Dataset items

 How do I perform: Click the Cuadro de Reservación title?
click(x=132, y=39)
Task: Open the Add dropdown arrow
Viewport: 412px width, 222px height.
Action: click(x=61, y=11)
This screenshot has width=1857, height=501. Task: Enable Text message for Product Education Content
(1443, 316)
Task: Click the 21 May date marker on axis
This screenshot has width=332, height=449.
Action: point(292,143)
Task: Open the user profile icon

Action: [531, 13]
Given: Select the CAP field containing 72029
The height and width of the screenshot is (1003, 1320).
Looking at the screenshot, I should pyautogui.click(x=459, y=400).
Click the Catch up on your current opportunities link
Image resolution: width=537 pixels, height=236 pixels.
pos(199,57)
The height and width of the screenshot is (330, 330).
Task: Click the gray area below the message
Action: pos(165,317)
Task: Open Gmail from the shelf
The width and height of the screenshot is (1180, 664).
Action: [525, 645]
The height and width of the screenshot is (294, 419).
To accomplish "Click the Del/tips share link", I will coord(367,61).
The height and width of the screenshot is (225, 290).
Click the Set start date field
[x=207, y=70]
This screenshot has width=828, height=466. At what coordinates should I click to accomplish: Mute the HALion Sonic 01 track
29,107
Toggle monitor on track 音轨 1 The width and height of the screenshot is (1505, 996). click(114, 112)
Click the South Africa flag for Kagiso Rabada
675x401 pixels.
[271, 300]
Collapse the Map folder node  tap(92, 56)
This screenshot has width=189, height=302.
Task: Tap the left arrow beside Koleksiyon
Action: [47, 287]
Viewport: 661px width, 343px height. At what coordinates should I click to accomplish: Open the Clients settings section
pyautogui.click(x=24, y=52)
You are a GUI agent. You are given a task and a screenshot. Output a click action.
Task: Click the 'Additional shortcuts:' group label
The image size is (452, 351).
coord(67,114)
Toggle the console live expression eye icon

» **Task prompt**:
Reproduce every line from the start of the rows through the line containing "Action: point(292,143)", requests included, and increase each coordinate value in the answers by 150.

» **Final answer**:
 How do I perform: Click the Cuadro de Reservación title?
click(x=282, y=189)
Task: Open the Add dropdown arrow
Viewport: 412px width, 222px height.
Action: click(x=211, y=161)
This screenshot has width=1857, height=501. Task: Enable Text message for Product Education Content
(1593, 466)
Task: Click the 21 May date marker on axis
This screenshot has width=332, height=449.
Action: point(442,293)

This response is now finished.